The group held a "die-in" at Railroad Park in downtown Birmingham on Saturday. While some laid in the grass with cardboard tombstones, others passed out flyers to educate passersby on the bill, and to ask them to call their representatives in Congress.
"It is going to kill people," Shea Rives of Alabama Indivisible said, of the new bill.
He said 450 Alabamians will die if they lose their healthcare as a result of Trumpcare.
The House of Representatives voted 217-213 to repeal and replace the Affordable Care Act on May 4. All of Alabama's Republican representatives voted for the bill.
Saturday's "die-in" was the third for the group this week. They held one at U.S. Rep.
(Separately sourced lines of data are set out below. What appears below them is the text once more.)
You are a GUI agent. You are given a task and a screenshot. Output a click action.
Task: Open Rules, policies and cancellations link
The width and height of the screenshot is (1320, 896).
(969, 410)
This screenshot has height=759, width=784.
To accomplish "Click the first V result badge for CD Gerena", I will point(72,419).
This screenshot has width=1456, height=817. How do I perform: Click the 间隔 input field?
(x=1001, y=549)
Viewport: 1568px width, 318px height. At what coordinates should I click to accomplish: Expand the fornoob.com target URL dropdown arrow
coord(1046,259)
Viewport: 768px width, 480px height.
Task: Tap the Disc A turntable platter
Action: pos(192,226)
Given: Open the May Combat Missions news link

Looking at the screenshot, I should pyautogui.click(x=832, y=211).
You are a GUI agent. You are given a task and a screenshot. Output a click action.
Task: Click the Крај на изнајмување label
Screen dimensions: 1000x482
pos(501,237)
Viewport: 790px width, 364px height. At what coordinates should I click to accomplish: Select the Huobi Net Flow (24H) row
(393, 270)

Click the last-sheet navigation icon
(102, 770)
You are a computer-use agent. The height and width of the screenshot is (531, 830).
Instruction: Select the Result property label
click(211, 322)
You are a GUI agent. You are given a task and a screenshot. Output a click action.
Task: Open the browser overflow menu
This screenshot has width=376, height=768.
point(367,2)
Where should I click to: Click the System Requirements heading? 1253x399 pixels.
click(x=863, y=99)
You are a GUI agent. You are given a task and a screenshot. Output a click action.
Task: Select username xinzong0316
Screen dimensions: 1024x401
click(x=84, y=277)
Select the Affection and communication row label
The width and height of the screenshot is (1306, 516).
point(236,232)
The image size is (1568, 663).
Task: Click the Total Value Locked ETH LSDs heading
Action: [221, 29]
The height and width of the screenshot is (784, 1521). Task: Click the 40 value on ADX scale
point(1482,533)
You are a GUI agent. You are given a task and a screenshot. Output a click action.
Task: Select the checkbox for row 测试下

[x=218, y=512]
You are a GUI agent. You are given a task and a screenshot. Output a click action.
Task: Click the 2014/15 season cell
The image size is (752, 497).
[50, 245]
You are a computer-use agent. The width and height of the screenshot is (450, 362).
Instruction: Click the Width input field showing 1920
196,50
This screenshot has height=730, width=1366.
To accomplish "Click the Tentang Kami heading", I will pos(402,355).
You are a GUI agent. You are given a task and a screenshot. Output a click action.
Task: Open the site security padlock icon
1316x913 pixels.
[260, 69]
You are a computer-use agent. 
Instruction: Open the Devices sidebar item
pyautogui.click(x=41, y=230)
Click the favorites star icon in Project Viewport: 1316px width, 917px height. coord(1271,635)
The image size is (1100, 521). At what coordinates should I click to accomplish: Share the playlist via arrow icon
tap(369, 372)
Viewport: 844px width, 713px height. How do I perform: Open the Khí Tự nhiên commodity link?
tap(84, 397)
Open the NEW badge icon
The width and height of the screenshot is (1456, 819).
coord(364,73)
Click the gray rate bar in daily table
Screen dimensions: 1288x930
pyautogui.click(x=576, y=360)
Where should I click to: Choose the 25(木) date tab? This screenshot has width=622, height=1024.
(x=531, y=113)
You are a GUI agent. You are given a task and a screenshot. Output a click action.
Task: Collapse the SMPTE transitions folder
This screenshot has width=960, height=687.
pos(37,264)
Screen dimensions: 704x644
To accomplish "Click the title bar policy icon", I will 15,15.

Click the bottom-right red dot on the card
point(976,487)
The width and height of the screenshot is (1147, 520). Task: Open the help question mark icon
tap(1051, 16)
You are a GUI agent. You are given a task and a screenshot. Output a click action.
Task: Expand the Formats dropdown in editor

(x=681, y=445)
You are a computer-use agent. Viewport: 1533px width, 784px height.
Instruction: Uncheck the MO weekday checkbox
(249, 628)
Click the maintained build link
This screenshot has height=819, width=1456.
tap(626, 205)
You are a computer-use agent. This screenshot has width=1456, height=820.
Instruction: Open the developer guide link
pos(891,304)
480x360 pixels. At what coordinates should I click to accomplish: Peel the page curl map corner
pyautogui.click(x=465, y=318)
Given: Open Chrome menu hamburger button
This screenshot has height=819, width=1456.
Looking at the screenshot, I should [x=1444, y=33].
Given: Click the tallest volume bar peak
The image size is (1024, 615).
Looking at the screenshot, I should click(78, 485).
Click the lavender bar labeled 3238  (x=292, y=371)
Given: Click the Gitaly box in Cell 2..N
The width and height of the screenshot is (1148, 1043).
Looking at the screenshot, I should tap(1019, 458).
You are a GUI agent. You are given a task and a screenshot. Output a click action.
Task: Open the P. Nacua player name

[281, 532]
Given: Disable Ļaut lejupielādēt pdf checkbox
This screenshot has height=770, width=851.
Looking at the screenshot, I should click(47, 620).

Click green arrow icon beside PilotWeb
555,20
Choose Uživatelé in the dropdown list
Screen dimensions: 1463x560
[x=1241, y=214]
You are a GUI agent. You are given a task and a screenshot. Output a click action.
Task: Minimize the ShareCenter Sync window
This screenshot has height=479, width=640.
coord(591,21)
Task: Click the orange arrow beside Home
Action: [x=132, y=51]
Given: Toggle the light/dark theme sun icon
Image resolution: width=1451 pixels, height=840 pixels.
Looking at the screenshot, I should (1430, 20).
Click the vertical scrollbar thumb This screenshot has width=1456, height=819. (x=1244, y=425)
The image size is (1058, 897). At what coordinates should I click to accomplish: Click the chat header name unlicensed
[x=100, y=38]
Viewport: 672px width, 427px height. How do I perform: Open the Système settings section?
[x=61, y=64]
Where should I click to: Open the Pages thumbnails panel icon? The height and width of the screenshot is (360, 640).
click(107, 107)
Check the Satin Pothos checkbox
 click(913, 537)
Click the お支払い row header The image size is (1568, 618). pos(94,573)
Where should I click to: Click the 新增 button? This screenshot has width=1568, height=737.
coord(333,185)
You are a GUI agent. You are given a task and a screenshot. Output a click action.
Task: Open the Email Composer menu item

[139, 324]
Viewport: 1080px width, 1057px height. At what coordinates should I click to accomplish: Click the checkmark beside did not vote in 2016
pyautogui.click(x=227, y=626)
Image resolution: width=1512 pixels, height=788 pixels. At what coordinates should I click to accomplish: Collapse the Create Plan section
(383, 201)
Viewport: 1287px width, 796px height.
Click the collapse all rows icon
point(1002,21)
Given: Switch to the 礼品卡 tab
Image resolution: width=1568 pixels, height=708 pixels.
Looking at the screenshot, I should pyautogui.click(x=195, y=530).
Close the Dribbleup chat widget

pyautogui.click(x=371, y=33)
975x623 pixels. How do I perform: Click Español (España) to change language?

Gary Palmer's Birmingham office and his office in Oneonta.
Jamal Austin, 19, of Birmingham, said he will research the new health care bill after speaking with volunteers from the group.
"This seems like an effective way to raise attention," he said the "die-in," which he called morbid.
Under the new bill, people with preexisting conditions who experience lapses in coverage will pay more in states that opt out of Obamacare regulations.
Before Obamacare, insurance companies could charge customers more based on health status. The Affordable Care Act prohibited companies from charging higher premiums to customers with preexisting conditions. To offset the costs of providing care to more expensive customers, the law required everyone to purchase insurance.
The GOP's American Health Care Act does away with the individual mandate and replaces it with a penalty on those who experience a lapse in coverage.
Also, under the new bill states could opt for waivers that allow higher charges for some customers with preexisting health conditions and exemptions from essential health benefits such as maternity care and mental health coverage.
According to Alabama Indivisible, the legislation was rushed through the House, with no input from healthcare professionals, in back-room, closed-door sessions, and with the final version of the bill becoming available for review only hours before it was voted on.
The group said the intent of the die-in was to "voice our displeasure with Alabama's Congressional delegation for their cynical votes and the intentional deception of their constituents, and to educate the people of Alabama about the horrific effects this bill will have if it becomes law."